What you need to do:
Look for "Task" in the records and copy every line that has it.

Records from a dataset
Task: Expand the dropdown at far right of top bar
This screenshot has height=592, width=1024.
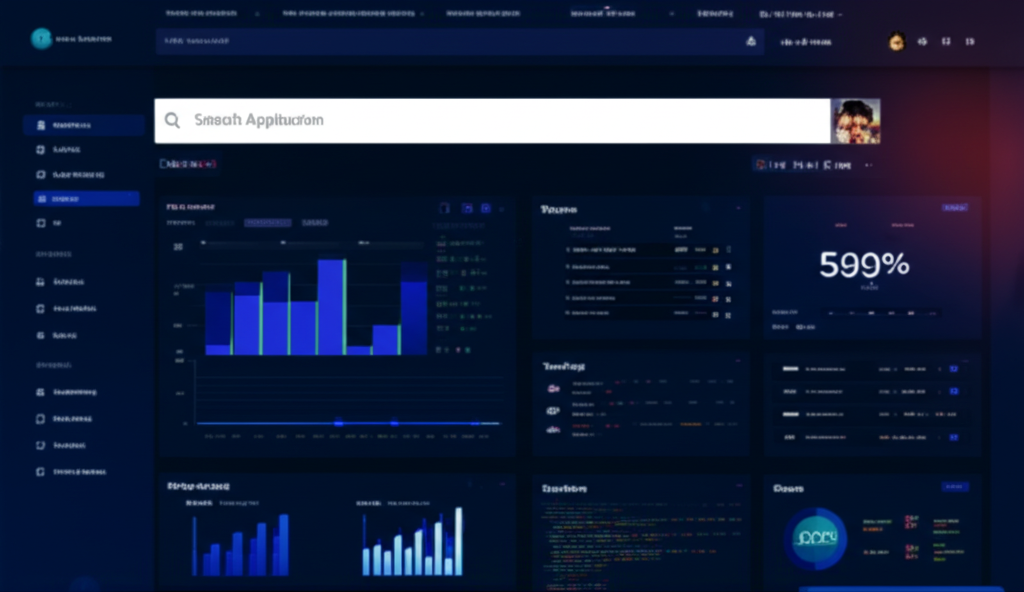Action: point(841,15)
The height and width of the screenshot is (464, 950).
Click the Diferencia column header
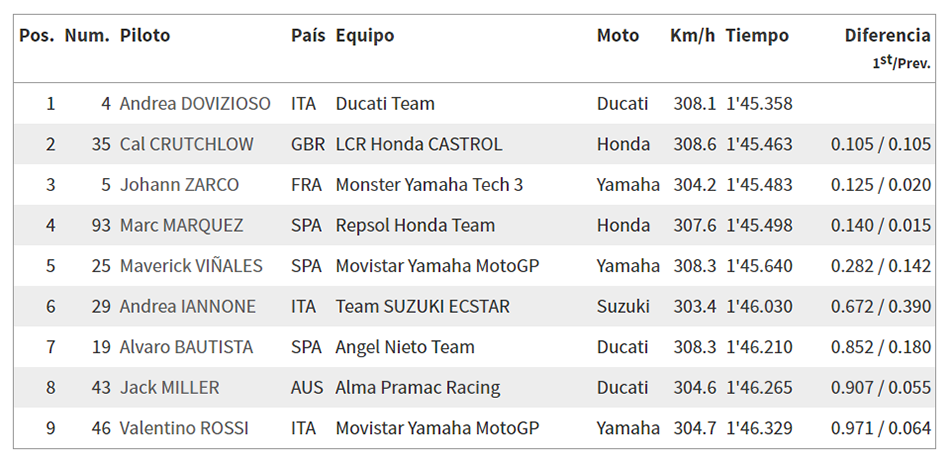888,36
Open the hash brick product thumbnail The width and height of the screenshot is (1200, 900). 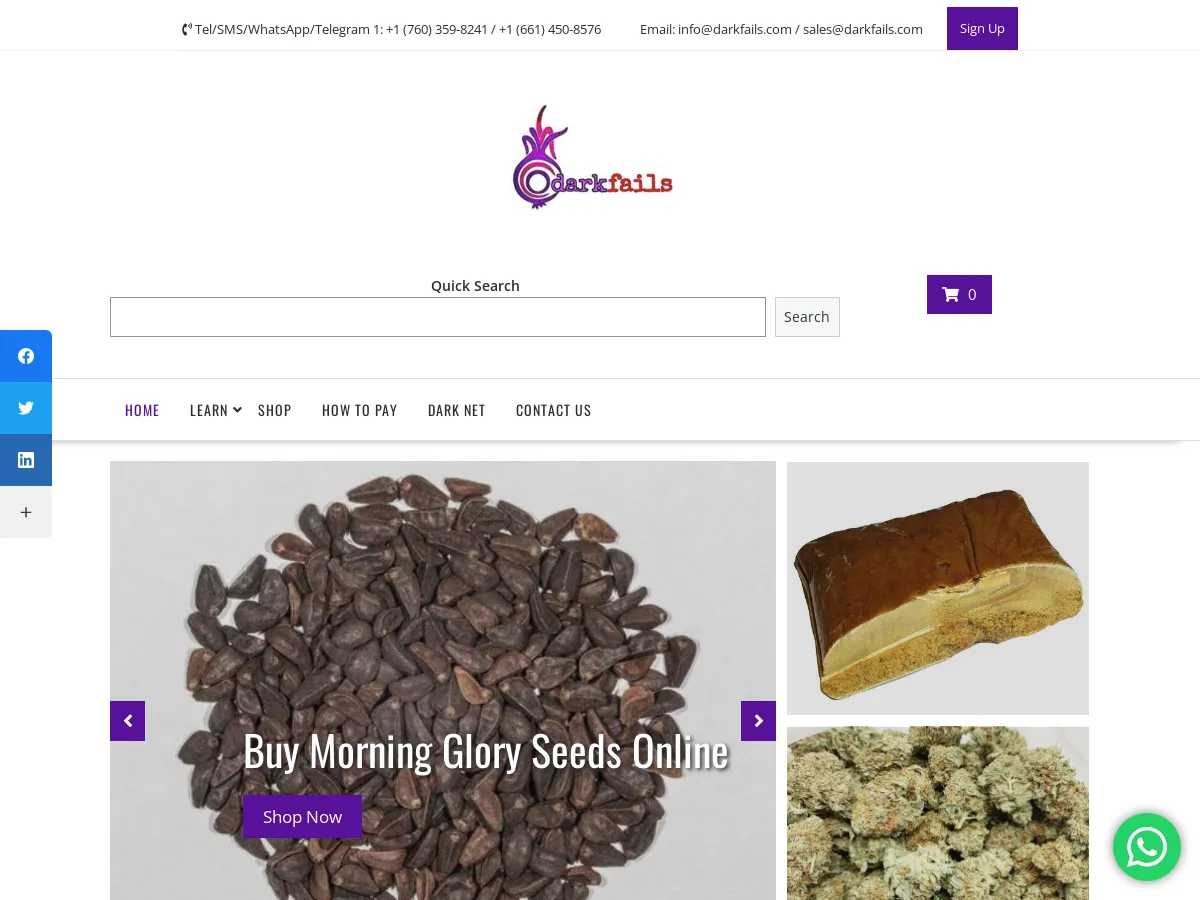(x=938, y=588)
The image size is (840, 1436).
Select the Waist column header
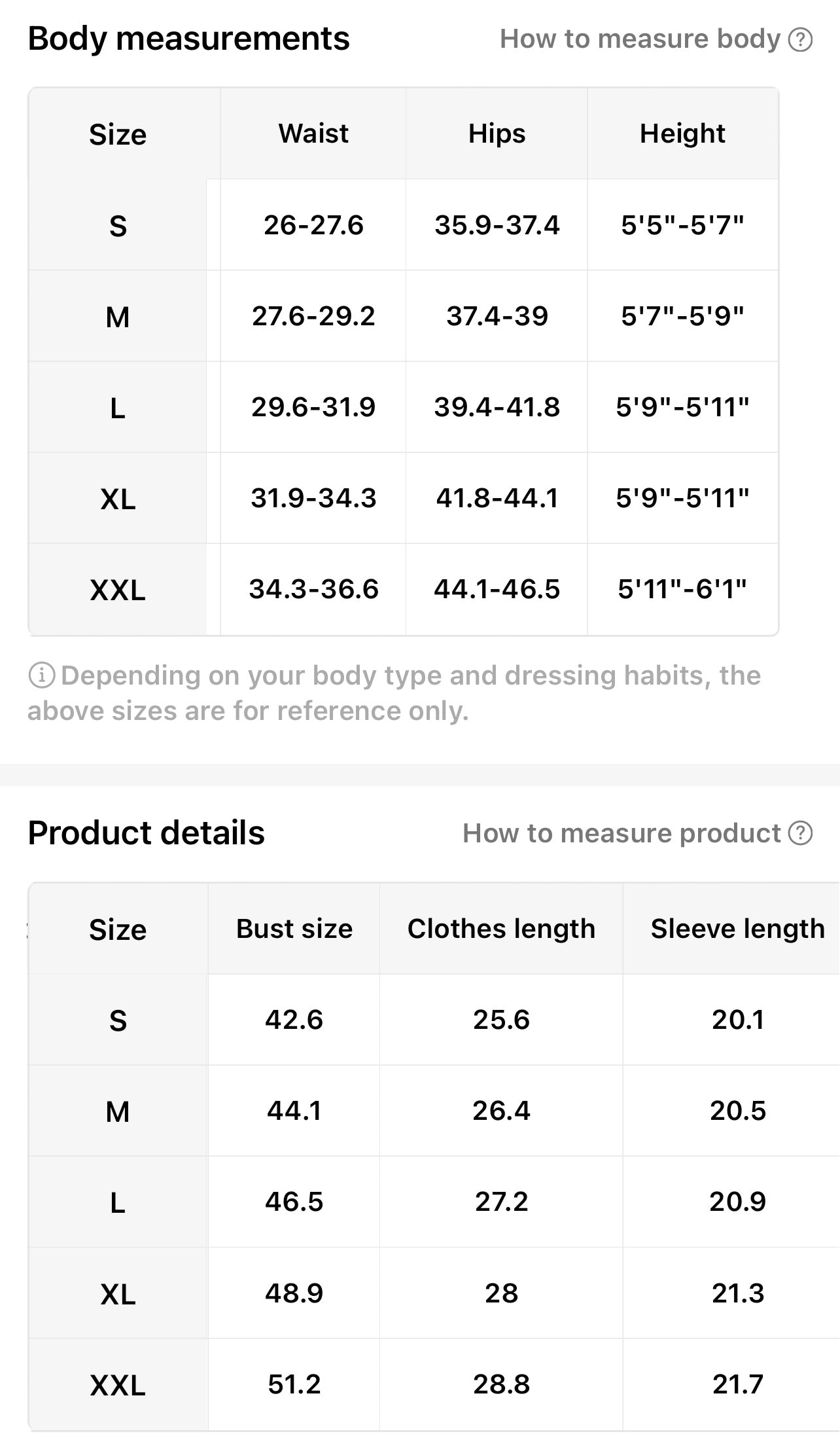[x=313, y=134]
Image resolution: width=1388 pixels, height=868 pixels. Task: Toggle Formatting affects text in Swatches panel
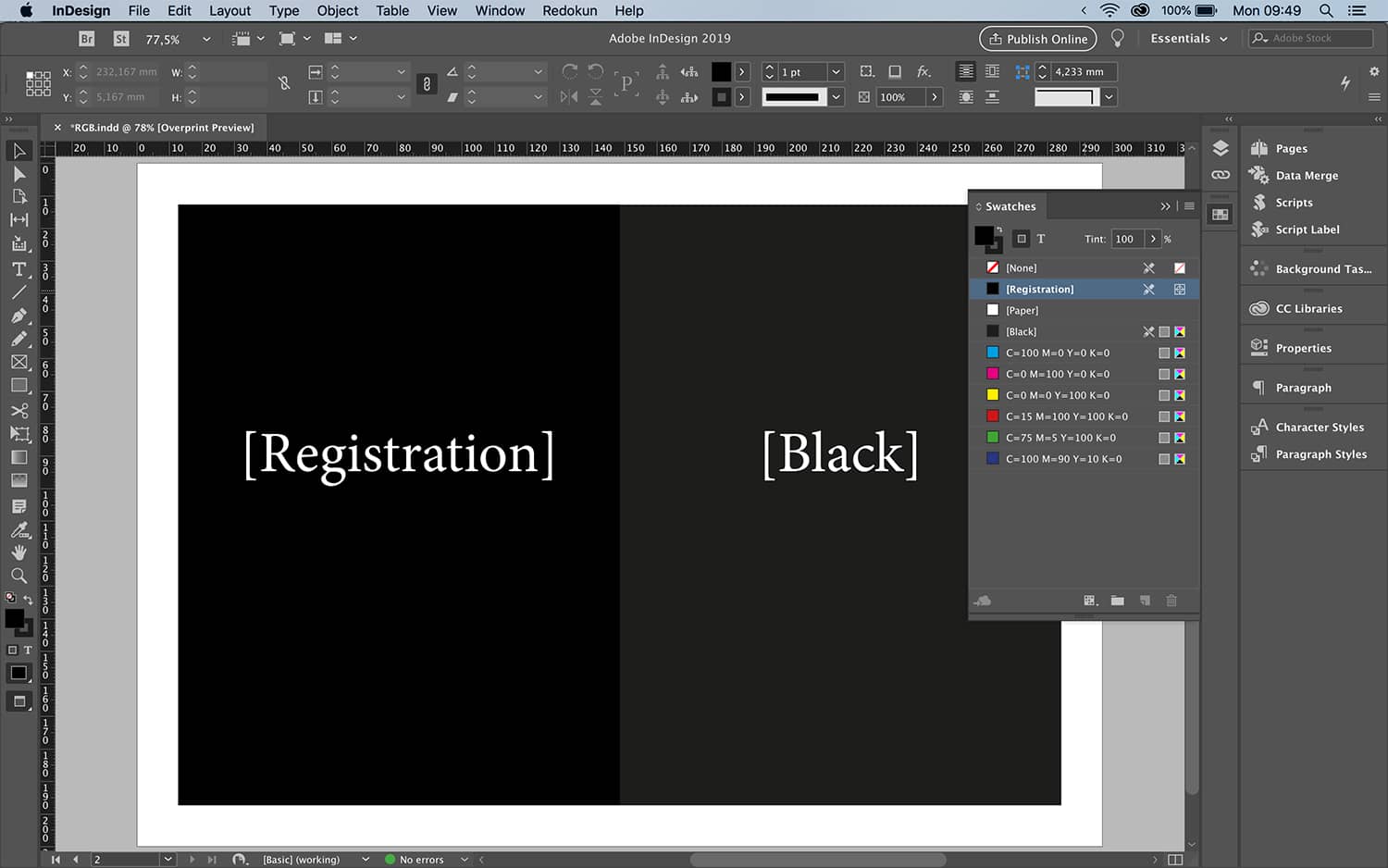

Written answer:
Task: Expand the dropdown at far right of top bar
Image resolution: width=1388 pixels, height=868 pixels. Task: Toggle Formatting affects text in Swatches panel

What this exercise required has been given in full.